My writing this spring has been comprised of stories about how I ended up making music for a living. I talked about the beginnings of Brewer and Shipley, and some of the things that came about because of our union. At this point, a documentary about our careers has now been released. Fans have begun asking me about the release and how they can go about watching it. At present, it is available on VIMEO on-demand. One Toke Over The Line…And Still Smokin’. They got that one right. Still smokin.’ Being a geezer who has managed to shred his mind and body over the years I find that enough of me has come apart that I now qualify for a medical cannabis card.
I have a card that says it is perfectly legal for me to possess some of the dreaded weed. Being one of the One Toke Over The Line boys for over half a century, you would have thought such a card stating that I was now legal would have been automatic. But no. I had to wait until my hip joints started to give out, some of my internal organs began hinting that they were getting tired, and my vision had collapsed to the point where I should no longer be allowed to use a bow and arrow. So I did the math.
As a teenager growing up in a time of “reefer madness” I was told that smoking this toxin would leave me in the dustbin of life. I would never be successful at anything with the possible exception of becoming a criminal. They hadn’t counted on this youngster reading Jack Kerouac’s famous book “On The Road.” Even at that, I did manage to make it through college without any personal knowledge of the plant. Then came folk music and there went all the good intentions.
I was hanging out at La Cave, the coffee house that had become my musical home. One night, at a party at the club owner’s house, Buzzy Linhart, a fellow musician said, “here try this,” which I did and immediately replied, “how about another,” which Buzzy quickly accommodated. For people who don’t know Buzzy Linhart, he is another fellow who would never be successful at anything because of the dreaded weed. He went on to be in the cast of the film “The Groove Tube,” and write “You’ve Got To Have Friends” for Bette Middler. A great singer, songwriter, musician, and a fellow I’m glad to call my friend.
The other day I was doing the math. The summer of 1964, the year Buzzy ruined me, and the spring of 2021 as I write this, amounts to approximately 57 years. “Perhaps they were wrong,” I thought. “Nonsense,” I said to myself. I saw it on tv. So I just keep waiting. Maybe not having an official card is what was going to ruin everyone’s life. Or perhaps it was the fact that doing something illegal \eventually leads to a life of crime. “But what about all the people who don’t tell the whole truth in April when they do their taxes,” I wondered. That’s a crime and there would be more prisons than houses if that was true.
Back in the day pot-smokers learned the word “paranoia” way before their peers. We all have our “close call’ story. Mine involved trying to get to Toronto after a week at Washington’s Cellar Door club. As I was going through customs the agent opened my guitar case and there, for all the world to see, was a roach clip in the shape of a peace sign with a roach still in it. “What’s this,” the agent asked. “It looks like a peace sign,” I said, doing my best not to throw up in my guitar case. He put the clip on a shelf and continued to search my guitar and its case. Occasionally he would go over to the shelf, pick up the clip, put the roach on his tongue, and put it back on the shelf. “Are you sure you don’t know what this is,” the gray haired agent asked me again? Quickly I remembered an article in Rolling Stone about Jimmy Hendrix and how he dealt with the same issue. “I’m a musician and people are always putting things in my guitar case,” I said. “I should have checked before I got on the plane.” The agent tasted it again and, to my amazement, put the clip still containing the roach back in my case, closed it up, and said “have a nice day.” “If I don’t die of a heart attack I will,” I thought to myself as I headed to the concourse door. This old agent was just messing with me and I thanked the heavens that he had a sense of humor.
I tell this story and talk about my life with cannabis because of the movie that has just been released. “One Toke Over The Line…And Still Smokin’.” How could I not?
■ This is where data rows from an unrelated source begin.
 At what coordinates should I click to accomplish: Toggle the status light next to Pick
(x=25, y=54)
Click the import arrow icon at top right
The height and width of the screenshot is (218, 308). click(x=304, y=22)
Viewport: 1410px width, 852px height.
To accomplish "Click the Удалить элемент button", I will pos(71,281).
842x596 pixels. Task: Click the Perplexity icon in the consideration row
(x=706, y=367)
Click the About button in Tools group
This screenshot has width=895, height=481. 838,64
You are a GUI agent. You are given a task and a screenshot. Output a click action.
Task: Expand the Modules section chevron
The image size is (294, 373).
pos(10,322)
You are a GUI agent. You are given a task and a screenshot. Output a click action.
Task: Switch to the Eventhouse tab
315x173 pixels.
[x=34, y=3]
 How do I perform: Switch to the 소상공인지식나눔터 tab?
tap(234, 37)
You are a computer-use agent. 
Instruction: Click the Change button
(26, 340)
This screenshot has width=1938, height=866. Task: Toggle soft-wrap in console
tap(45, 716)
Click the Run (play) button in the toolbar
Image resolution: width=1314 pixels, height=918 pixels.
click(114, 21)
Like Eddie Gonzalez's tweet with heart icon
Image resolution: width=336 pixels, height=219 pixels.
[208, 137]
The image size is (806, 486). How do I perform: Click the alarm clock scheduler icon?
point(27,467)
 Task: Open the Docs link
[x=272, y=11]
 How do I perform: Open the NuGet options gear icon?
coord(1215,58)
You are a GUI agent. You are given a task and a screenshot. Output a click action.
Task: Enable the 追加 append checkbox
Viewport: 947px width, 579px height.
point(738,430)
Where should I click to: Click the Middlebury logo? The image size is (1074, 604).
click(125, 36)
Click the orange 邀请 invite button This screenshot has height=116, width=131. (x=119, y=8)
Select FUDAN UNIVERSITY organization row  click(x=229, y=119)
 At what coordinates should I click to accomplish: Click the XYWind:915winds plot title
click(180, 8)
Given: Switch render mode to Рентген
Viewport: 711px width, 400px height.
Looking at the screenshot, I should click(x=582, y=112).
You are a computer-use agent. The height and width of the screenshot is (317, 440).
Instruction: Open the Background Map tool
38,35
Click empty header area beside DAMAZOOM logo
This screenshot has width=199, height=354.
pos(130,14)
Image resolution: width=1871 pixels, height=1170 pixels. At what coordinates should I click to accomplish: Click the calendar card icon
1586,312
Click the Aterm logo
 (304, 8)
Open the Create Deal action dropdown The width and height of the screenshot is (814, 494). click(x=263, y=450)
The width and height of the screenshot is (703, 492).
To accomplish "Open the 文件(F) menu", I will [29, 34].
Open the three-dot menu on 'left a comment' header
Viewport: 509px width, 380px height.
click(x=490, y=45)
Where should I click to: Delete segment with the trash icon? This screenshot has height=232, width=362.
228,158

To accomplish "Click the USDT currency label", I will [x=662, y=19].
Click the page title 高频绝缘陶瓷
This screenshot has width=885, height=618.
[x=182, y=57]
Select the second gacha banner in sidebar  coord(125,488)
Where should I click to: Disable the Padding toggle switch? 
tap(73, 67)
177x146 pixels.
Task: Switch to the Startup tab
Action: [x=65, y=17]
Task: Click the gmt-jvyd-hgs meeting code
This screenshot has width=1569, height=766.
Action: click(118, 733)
The movie has been released and after 57 years without getting busted. I’m finally legal and now, more than ever, it’s not just my mind but my body that needs the occasional toke.
I’ll end by stating once again that the Brewer and Shipley documentary has been released and can be found on VIMEO on-demand. Lest anyone thinks I’m promoting this for financial gain you should know that Michael and I have nothing to do with that part of the film. We just answered some questions from the producer and let her follow us around for 10 or 12 years. That’s it. It was fun and I hope you like it.